:: What to do ::
Without any pictures, retype exactly the lines that begin at the one holding "Click Iran's permit count 267" and end at the last line of the data below.

Extracted records:

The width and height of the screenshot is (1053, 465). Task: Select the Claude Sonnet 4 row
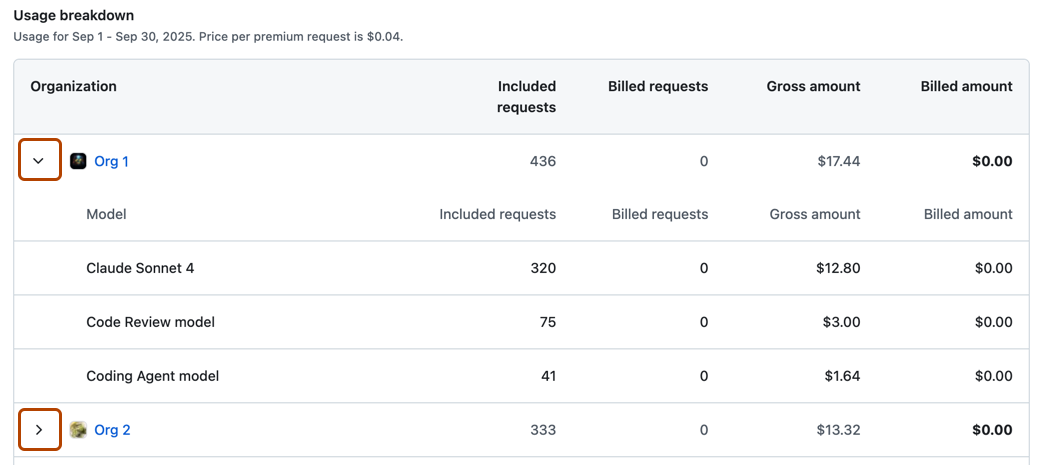click(140, 268)
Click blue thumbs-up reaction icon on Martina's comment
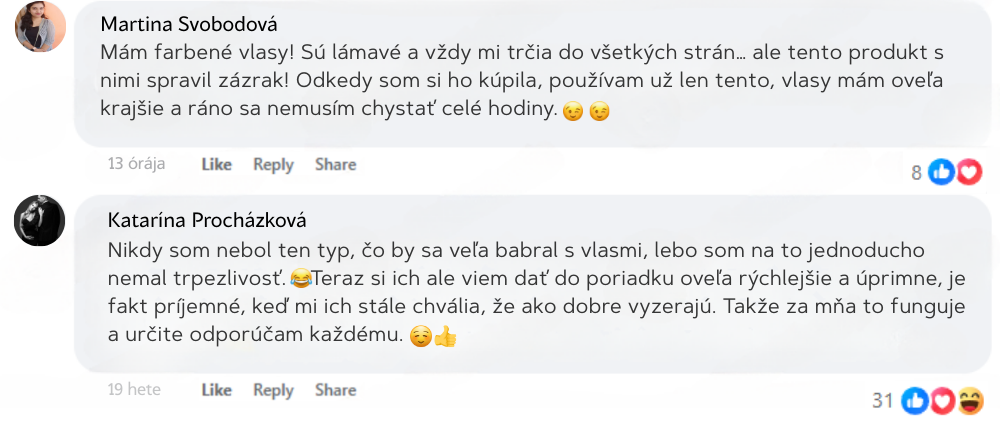Screen dimensions: 1000x425 pos(942,172)
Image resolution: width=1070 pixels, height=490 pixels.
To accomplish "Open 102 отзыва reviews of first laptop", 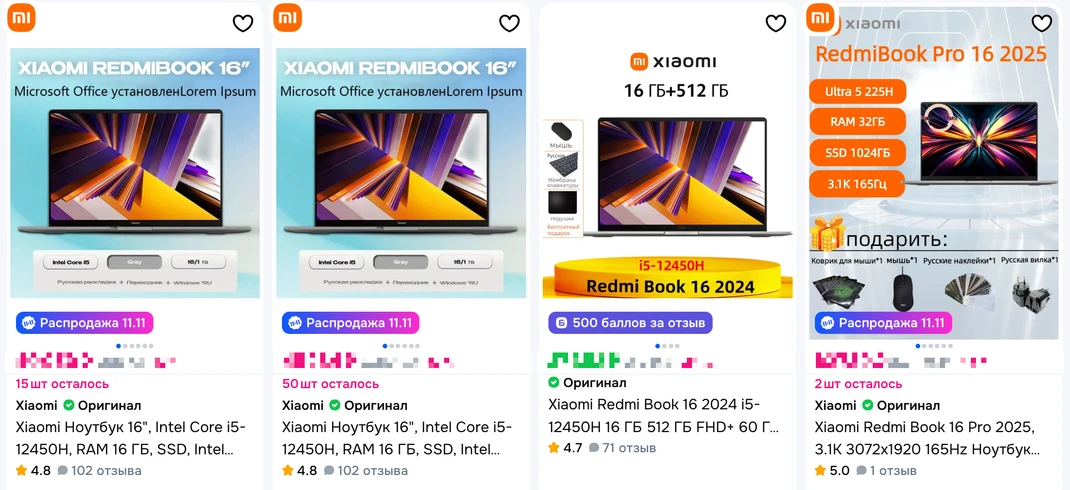I will [100, 471].
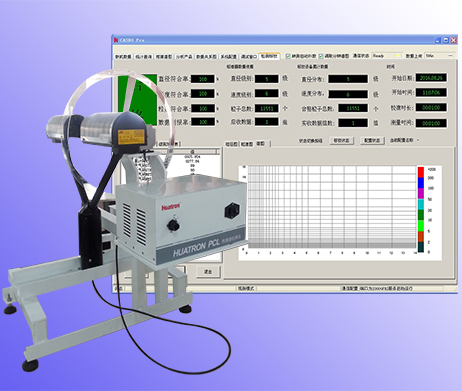Switch to the 调试窗口 tab
The image size is (462, 391).
248,57
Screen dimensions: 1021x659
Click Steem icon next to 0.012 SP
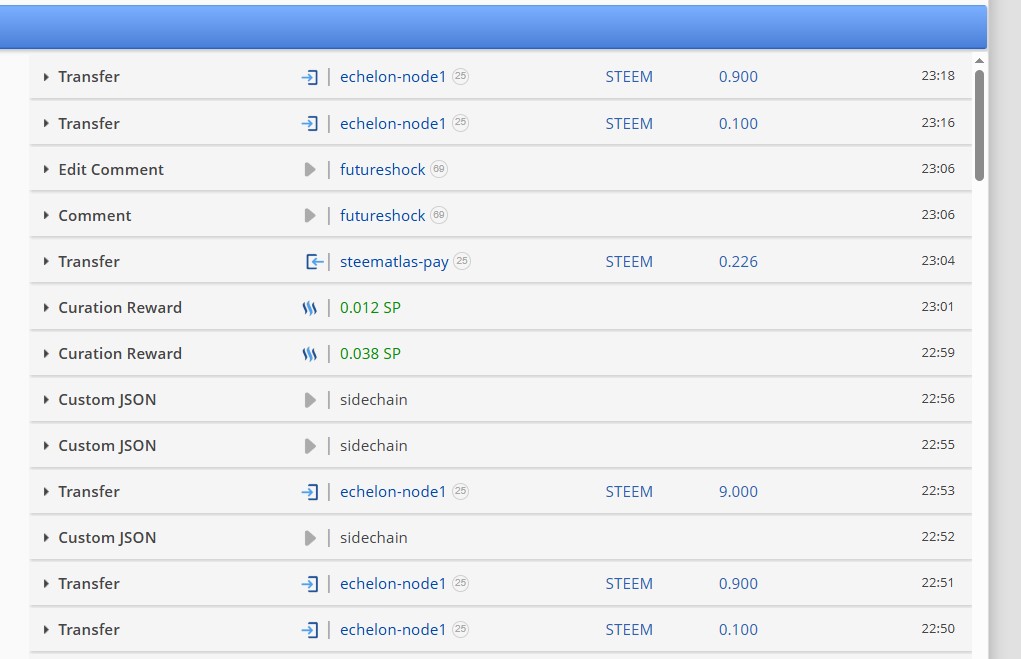pyautogui.click(x=309, y=308)
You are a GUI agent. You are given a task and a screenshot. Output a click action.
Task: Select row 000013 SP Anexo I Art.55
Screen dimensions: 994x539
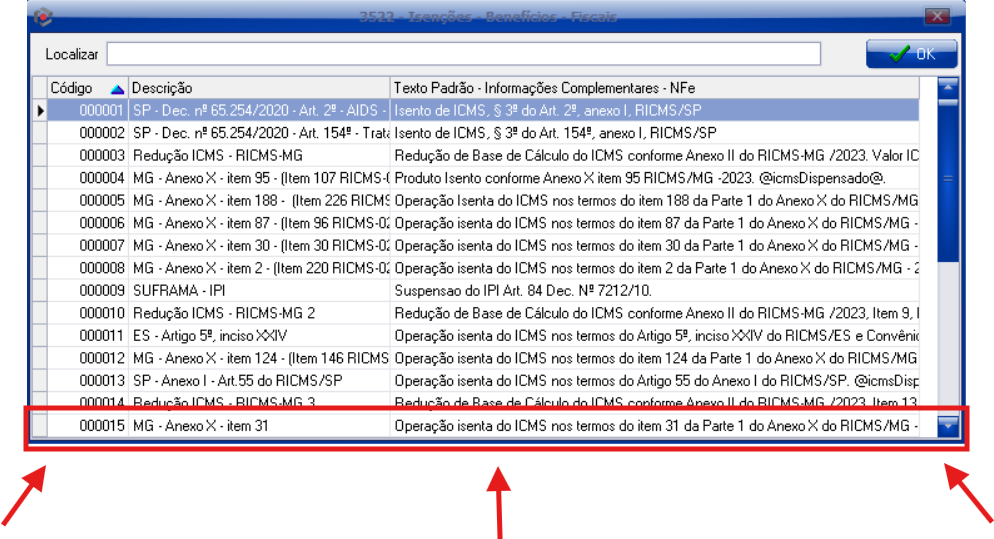coord(259,380)

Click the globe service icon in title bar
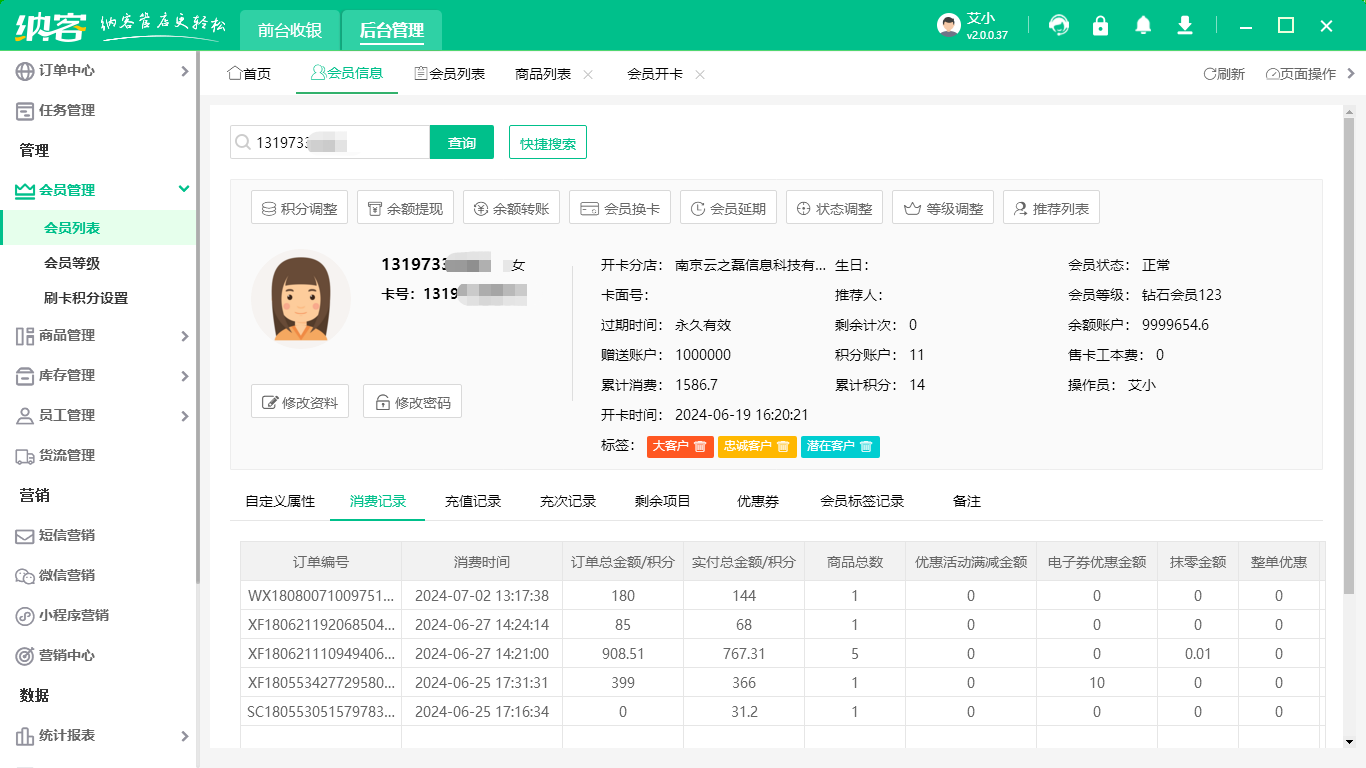(x=1059, y=25)
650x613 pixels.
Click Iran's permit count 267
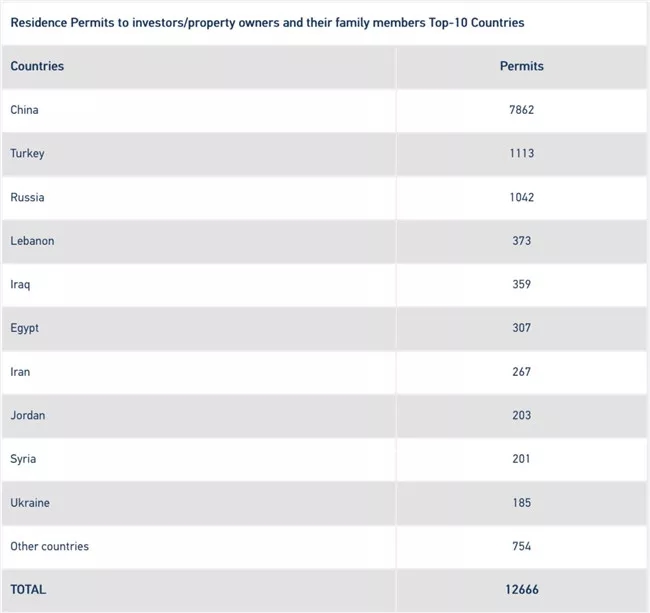point(521,372)
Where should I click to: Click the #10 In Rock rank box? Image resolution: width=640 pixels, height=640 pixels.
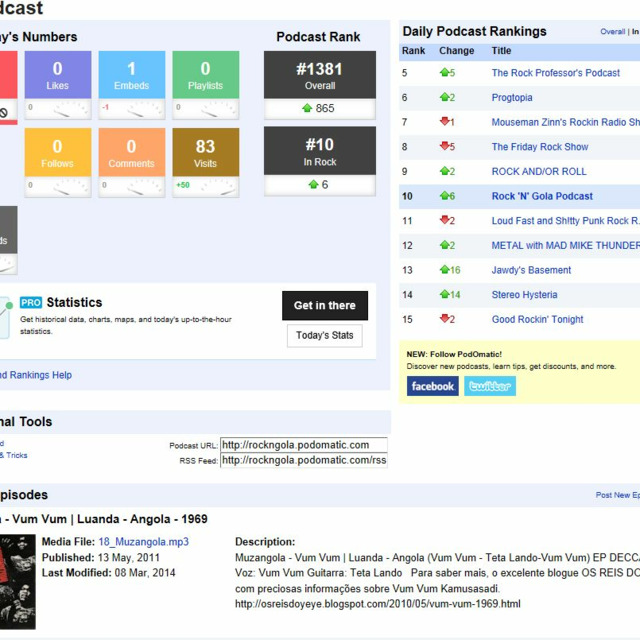click(320, 151)
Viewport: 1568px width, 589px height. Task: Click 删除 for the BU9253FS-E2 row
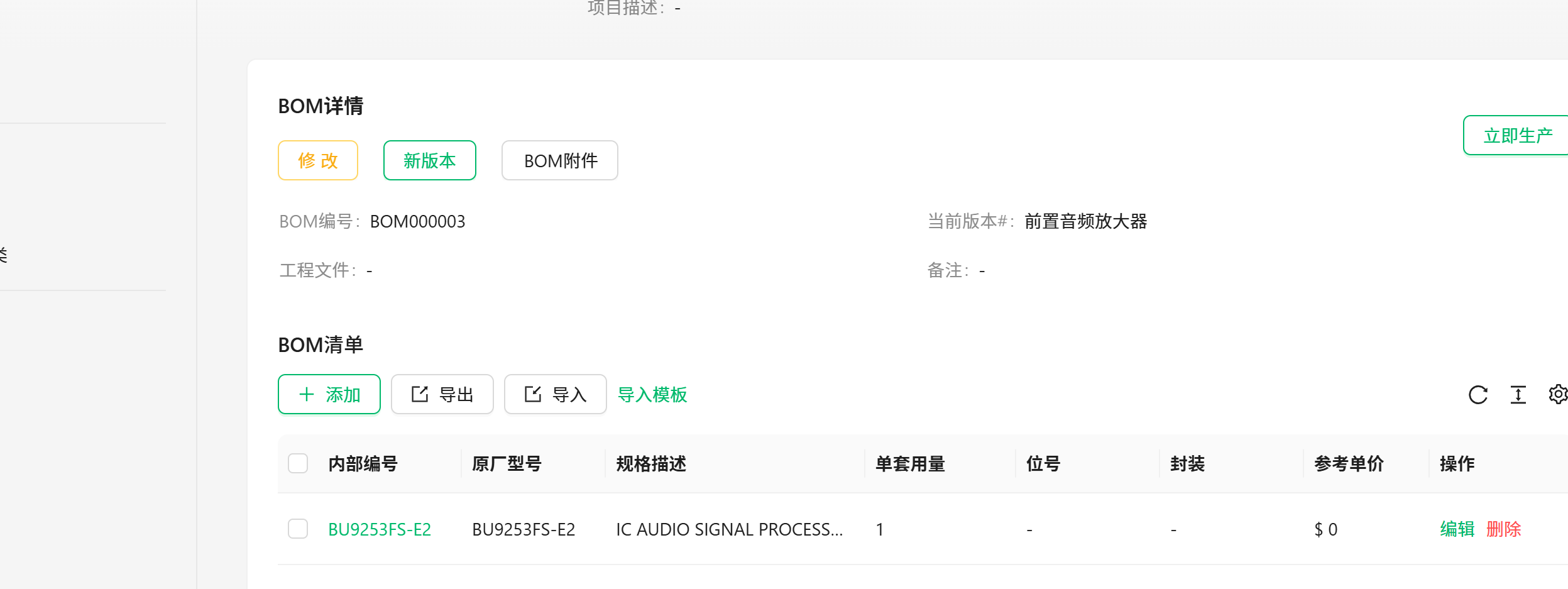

:: Output of the exercise ::
Click Iran's permit count 267
point(521,372)
Where should I click to: Click the #10 In Rock rank box? Image resolution: width=640 pixels, height=640 pixels.
click(320, 151)
Viewport: 1568px width, 589px height. Task: Click 删除 for the BU9253FS-E2 row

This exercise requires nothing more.